Neem de tekst hieronder over de strafoplegging in hoger beroep in zijn geheel woordelijk over.
:: Aangeleverde tekst
De rechtbank Noord-Holland heeft de verdachte voor het in eerste aanleg onder 1, 2 primair, 3, 4 en 5 bewezenverklaarde veroordeeld tot een gevangenisstraf voor de duur van twaalf maanden.
De advocaat-generaal heeft gevorderd dat de verdachte zal worden veroordeeld tot dezelfde straf als door de rechter in eerste aanleg opgelegd.
De raadsman heeft het hof verzocht een lagere gevangenisstraf op te leggen dan de in eerste aanleg opgelegde twaalf maanden.
Het hof heeft in hoger beroep de op te leggen straf bepaald op grond van de ernst van de feiten en de omstandigheden waaronder deze zijn begaan en gelet op de persoon van de verdachte. Het hof heeft daarbij in het bijzonder het volgende in beschouwing genomen.
::::
:: Gegeven records
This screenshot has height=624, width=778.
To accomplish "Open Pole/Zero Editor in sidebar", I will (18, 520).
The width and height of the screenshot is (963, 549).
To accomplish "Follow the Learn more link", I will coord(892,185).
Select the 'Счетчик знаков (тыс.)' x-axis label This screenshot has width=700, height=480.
::::
:: Gegeven records
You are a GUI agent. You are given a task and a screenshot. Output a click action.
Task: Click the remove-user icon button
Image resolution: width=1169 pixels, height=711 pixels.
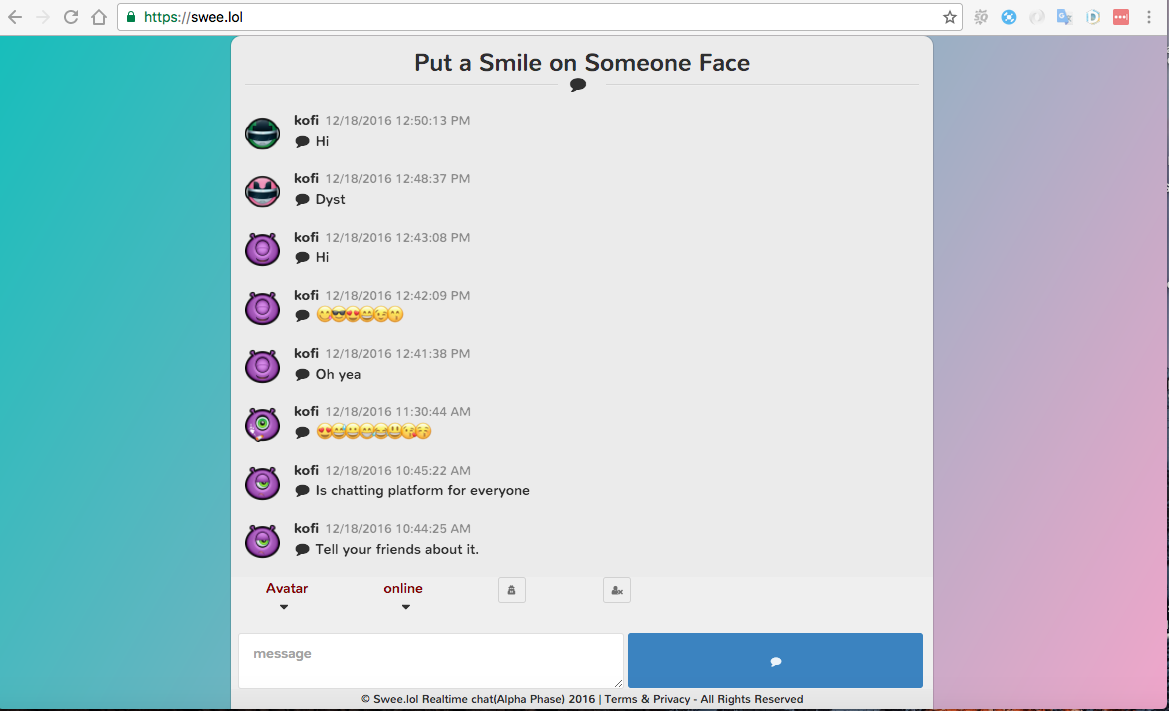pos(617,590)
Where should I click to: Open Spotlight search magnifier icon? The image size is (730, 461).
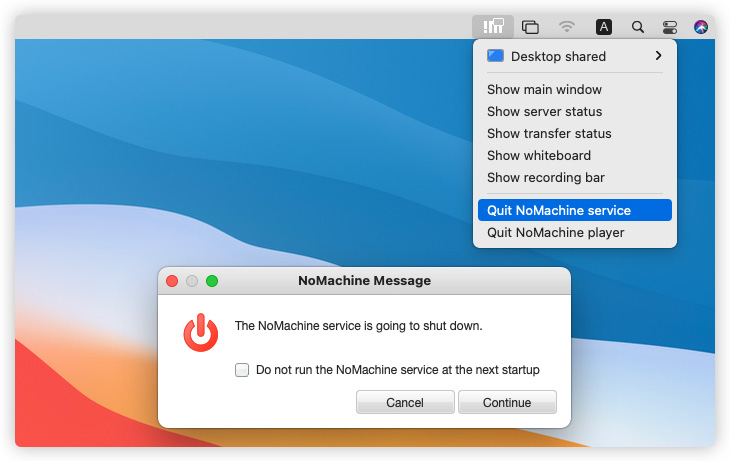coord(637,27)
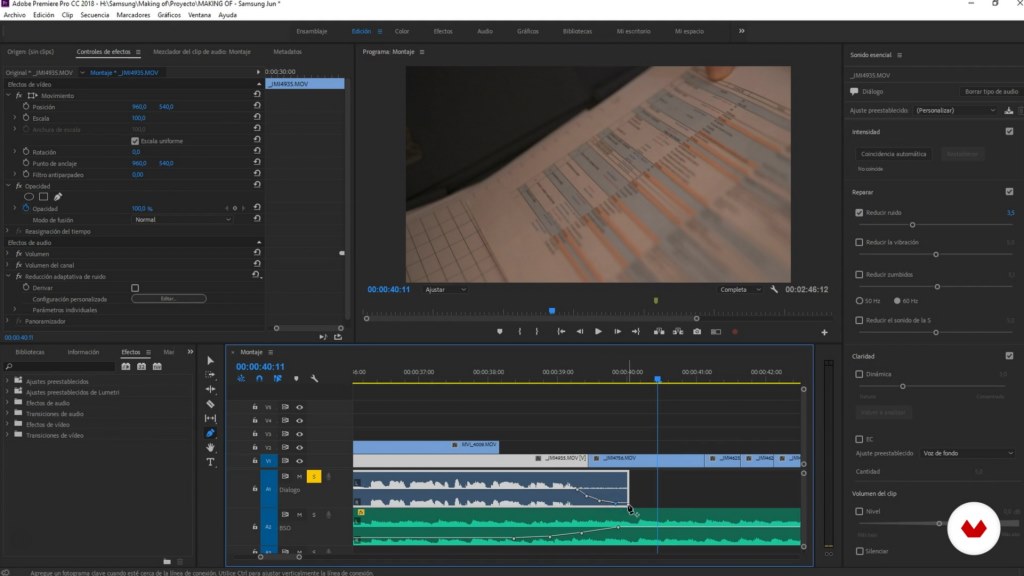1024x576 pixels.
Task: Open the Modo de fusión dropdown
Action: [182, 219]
::::
:: Gegeven records
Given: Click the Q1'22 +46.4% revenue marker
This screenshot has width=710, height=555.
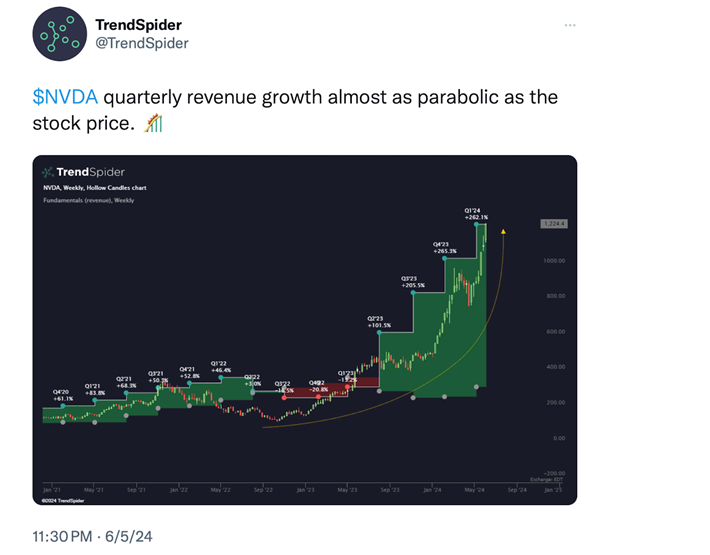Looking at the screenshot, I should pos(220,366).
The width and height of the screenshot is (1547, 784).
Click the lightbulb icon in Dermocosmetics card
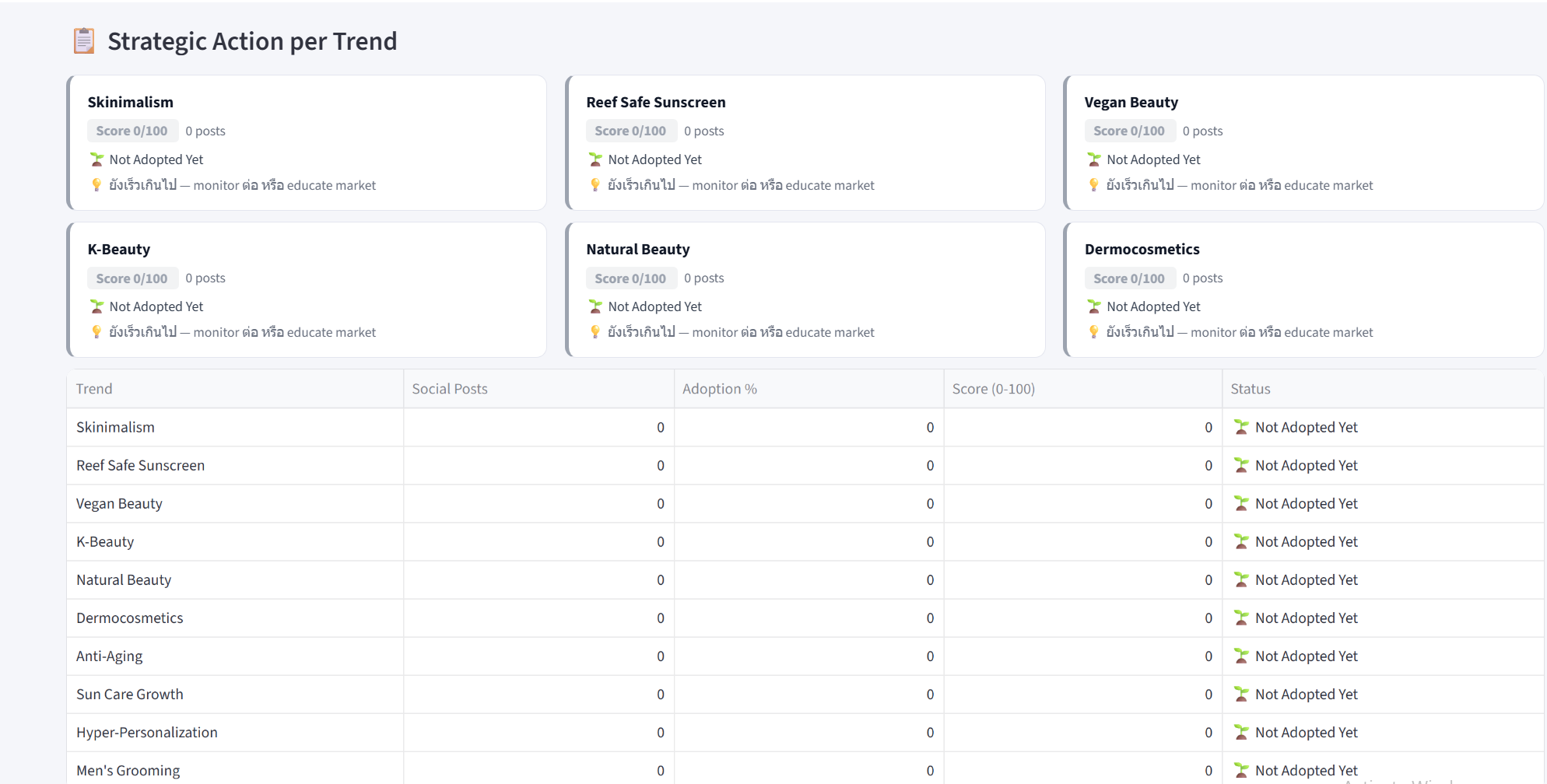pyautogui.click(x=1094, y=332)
::::
### Oplossing van opgave
De rechtbank Noord-Holland heeft de verdachte voor het in eerste aanleg onder 1, 2 primair, 3, 4 en 5 bewezenverklaarde veroordeeld tot een gevangenisstraf voor de duur van twaalf maanden.
De advocaat-generaal heeft gevorderd dat de verdachte zal worden veroordeeld tot dezelfde straf als door de rechter in eerste aanleg opgelegd.
De raadsman heeft het hof verzocht een lagere gevangenisstraf op te leggen dan de in eerste aanleg opgelegde twaalf maanden.
Het hof heeft in hoger beroep de op te leggen straf bepaald op grond van de ernst van de feiten en de omstandigheden waaronder deze zijn begaan en gelet op de persoon van de verdachte. Het hof heeft daarbij in het bijzonder het volgende in beschouwing genomen.